A reapresentação de Spartacus, agora em 70 milímetros (e, aqui, novamente, a máxima cinematográfica que é o "óbvio ululante": quanto maior a tela e melhor a projeção, melhor será o filme), permite o contato com uma das melhores realizações já feitas na área do cinema épico, pelo menos nestes dois últimos decênios. Trata-se de uma superprodução de mais de três horas de metragem, adaptação do conhecido romance de Howard Fast e com um all-star cast: Kirk Douglas, Jean Simmons, Laurence Olivier, John Gavin, Charles Laughton, Peter Ustinov. E, como um filme à parte, os créditos de Saul Bass, com base na escultura romana, num jôgo de fusões dos mais criativos.
O êxito de Spartacus é simples: leva a marca de Stanley Kubrick, um dos três ou quatro maiores realizadores do cinema na atualidade, mormente depois do impacto de Uma Odisséia no Espaço (possivelmente, o maior filme da história da chamada sétima-arte). É anterior à Lolita, Dr. Fantástico e 2001 e foi a primeira grande produção filmada por Kubrick, que, antes, havia brilhado intensamente em filmes da série B, A Morte Passou por Perto, O Grande Golpe e o antológico Glória Feita de Sangue, também protagonizado por Kirk Douglas e um dos maiores filmes sôbre a guerra já feitos.
Spartacus se consiste na única obra em sua filmografia, na qual a responsabilidade de concepção e execução não é integral. Mesmo assim, ficou sendo algo de exemplar no gênero, com cenas admiráveis de movimentos de massas, de luta e de ação. Sem falar no contrôle dos intérpretes, quase todos ótimos.

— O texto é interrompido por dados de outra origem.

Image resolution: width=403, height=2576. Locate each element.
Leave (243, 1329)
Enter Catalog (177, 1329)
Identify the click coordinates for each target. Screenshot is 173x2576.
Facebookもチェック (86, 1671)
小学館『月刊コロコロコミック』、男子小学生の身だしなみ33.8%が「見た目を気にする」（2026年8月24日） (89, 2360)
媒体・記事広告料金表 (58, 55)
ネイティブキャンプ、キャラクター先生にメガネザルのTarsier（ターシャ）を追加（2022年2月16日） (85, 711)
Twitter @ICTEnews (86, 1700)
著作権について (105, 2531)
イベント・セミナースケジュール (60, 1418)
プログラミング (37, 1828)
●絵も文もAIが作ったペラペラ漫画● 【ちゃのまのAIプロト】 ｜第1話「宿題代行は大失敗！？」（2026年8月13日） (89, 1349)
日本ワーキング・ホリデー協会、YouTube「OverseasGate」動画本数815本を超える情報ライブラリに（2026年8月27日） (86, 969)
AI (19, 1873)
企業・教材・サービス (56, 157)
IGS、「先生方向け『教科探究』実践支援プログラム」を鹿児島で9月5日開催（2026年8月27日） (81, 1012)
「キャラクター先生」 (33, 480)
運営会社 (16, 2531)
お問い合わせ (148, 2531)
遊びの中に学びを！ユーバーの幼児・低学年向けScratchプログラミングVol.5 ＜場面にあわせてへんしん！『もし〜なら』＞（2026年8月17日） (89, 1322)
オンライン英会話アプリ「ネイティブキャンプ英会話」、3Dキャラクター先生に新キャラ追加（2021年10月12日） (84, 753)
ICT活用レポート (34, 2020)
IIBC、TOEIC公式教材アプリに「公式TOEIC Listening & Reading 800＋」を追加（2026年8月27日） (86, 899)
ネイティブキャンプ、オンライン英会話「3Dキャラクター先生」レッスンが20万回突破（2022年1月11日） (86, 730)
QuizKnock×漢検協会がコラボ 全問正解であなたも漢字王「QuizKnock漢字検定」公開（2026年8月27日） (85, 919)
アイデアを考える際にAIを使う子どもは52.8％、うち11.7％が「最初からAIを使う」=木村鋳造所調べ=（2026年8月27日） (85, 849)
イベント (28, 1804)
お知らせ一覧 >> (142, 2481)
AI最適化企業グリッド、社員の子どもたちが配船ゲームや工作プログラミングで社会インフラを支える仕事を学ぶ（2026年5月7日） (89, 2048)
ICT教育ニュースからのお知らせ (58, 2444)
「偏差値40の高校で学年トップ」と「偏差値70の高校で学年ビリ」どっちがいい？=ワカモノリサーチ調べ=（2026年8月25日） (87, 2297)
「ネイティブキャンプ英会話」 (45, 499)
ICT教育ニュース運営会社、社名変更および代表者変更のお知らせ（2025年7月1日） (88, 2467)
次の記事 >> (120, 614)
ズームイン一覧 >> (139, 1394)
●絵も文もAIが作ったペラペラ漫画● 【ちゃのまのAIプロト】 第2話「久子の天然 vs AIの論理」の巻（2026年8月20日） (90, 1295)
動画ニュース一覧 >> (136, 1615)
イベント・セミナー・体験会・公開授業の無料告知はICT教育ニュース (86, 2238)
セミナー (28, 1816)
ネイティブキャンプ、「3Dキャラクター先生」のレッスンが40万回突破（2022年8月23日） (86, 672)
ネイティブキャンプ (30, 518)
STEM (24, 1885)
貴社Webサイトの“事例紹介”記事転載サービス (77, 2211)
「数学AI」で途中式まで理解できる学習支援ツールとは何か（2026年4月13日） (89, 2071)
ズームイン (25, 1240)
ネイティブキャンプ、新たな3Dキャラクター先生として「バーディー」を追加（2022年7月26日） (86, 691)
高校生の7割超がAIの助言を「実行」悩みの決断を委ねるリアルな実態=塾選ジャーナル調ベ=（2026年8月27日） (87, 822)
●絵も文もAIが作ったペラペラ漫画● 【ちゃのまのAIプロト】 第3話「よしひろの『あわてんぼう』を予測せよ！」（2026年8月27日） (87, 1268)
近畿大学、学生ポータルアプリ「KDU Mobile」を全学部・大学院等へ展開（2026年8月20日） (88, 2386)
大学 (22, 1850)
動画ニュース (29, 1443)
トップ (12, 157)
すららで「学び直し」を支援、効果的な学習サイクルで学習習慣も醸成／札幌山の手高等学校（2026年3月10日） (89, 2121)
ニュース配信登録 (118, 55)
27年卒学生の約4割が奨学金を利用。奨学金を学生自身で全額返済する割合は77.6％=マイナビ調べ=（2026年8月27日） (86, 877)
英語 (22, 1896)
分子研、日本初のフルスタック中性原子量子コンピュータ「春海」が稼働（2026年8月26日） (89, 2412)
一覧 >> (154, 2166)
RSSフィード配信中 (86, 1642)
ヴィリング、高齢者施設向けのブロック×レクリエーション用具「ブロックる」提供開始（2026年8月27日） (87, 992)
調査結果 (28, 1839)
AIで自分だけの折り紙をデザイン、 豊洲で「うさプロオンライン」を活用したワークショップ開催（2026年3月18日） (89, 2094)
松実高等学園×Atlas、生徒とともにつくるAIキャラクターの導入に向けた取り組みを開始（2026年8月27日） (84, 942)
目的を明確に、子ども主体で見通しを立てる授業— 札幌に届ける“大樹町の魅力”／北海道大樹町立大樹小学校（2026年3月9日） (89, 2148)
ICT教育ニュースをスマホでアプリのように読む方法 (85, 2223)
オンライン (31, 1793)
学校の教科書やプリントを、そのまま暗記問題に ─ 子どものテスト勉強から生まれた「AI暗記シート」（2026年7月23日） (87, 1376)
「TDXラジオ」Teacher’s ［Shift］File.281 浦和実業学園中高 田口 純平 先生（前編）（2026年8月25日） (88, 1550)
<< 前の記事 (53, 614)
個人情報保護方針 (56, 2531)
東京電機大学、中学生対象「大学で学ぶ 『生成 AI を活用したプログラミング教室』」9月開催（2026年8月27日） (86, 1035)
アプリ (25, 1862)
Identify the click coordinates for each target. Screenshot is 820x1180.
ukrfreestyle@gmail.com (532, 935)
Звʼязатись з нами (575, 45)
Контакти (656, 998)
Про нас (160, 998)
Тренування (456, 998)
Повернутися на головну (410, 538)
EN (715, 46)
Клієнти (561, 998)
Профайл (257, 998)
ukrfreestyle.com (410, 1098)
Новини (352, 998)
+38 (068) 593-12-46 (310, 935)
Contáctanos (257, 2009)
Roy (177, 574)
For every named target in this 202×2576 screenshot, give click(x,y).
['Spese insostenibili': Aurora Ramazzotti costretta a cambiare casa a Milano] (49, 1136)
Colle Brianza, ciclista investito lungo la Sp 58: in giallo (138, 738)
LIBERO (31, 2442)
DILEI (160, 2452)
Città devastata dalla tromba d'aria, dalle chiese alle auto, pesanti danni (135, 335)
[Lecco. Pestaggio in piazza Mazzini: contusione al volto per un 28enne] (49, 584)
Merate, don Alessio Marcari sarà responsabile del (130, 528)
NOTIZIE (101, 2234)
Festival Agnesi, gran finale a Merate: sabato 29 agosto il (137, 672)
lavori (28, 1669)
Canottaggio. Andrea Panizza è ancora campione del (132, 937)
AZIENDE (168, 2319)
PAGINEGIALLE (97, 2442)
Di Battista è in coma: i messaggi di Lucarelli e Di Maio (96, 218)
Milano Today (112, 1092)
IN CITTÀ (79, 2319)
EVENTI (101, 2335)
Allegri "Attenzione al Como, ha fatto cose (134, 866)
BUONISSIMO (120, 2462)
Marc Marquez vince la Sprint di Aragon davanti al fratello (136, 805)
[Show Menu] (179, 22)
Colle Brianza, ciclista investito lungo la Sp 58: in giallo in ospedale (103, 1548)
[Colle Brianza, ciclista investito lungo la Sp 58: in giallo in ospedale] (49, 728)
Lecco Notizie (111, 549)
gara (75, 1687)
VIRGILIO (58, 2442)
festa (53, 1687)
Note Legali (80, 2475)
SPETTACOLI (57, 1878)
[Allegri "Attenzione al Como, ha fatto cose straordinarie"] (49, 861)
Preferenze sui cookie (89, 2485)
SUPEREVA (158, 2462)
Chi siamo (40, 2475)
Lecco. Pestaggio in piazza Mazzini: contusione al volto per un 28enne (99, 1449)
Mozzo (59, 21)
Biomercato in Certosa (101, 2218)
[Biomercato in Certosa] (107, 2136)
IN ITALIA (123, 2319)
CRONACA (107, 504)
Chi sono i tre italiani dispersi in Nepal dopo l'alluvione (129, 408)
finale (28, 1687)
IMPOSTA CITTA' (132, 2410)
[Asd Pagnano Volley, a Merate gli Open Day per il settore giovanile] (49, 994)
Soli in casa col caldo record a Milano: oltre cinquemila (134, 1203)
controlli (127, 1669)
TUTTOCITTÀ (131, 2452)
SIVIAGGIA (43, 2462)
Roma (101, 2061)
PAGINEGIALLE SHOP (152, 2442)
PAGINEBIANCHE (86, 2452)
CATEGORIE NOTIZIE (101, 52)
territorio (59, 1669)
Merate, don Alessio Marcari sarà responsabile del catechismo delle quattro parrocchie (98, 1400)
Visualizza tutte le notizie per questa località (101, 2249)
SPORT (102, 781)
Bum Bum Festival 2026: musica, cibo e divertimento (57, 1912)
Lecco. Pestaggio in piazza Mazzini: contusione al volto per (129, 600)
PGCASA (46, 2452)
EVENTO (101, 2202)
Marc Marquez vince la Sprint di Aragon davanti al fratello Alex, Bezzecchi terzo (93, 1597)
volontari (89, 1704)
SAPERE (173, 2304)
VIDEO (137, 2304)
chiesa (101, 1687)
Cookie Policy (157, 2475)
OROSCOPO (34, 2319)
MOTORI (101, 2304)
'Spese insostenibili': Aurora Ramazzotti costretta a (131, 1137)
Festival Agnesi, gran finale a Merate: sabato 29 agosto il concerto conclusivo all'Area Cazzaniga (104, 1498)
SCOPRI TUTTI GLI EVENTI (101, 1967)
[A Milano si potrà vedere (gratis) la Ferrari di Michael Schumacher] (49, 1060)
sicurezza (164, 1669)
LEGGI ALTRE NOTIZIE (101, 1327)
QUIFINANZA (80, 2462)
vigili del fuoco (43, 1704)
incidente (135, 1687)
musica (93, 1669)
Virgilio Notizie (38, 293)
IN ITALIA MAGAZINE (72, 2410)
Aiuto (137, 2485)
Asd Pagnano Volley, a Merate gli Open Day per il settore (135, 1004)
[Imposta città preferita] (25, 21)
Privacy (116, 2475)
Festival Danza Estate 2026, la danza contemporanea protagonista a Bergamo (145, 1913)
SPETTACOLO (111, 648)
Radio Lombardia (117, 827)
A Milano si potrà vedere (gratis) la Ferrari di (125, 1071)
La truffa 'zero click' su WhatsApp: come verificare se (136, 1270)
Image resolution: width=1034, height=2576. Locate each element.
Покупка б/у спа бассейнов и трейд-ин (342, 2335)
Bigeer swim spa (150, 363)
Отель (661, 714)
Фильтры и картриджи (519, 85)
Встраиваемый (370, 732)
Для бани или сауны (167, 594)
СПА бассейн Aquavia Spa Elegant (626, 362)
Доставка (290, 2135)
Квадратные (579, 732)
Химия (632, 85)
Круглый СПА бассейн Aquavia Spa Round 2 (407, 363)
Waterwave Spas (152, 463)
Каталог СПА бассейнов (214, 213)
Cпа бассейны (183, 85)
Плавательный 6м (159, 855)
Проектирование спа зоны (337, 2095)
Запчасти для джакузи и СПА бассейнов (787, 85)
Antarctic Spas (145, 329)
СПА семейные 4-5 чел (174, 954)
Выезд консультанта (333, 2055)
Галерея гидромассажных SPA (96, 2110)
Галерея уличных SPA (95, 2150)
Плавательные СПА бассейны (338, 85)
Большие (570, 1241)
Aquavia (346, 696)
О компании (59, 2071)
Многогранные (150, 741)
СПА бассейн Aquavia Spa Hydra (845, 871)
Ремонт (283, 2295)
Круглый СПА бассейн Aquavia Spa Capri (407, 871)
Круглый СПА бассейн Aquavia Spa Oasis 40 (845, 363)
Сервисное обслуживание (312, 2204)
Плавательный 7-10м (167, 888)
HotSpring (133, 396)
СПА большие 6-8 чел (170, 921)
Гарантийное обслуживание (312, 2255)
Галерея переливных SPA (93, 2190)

Na realização imediatamente anterior, Glória Feita de Sangue, Kubrick havia visto a guerra (a I Grande Guerra) em padrões praticamente ophulsianos, com travellings divagando pelo sombreado das trincheiras, ou acompanhando os soldados à carnificina proporcionada por um comando incompetente. Em Spartacus, focalizado em cores e tela ampla – e menos um filme polêmico do que épico - ressuscita Eisenstein nas sequências de ação coletiva. A cena final da batalha, onde os rebeldes são dizimados pelas legiões romanas, pode também ser considerada exemplar. Primeiro o uso de cortes rápidos, eficazes, associados com os acordes sonoros. Depois, pela sagaz contraposição das formas geométricas compostas pelos soldados profissionais romanos com o embaralhado informal dos combatentes de Spartacus, os amadores da batalha. Em suma, utilização precisa dos long-shots, perfazendo tudo um ritmo dinâmico de alta voltagem. É o cine-espetáculo em tôda pujança essencial - e também emocional, com o final da lágrima no ôlho do herói, enquanto os companheiros se acusam. Vale ver e rever.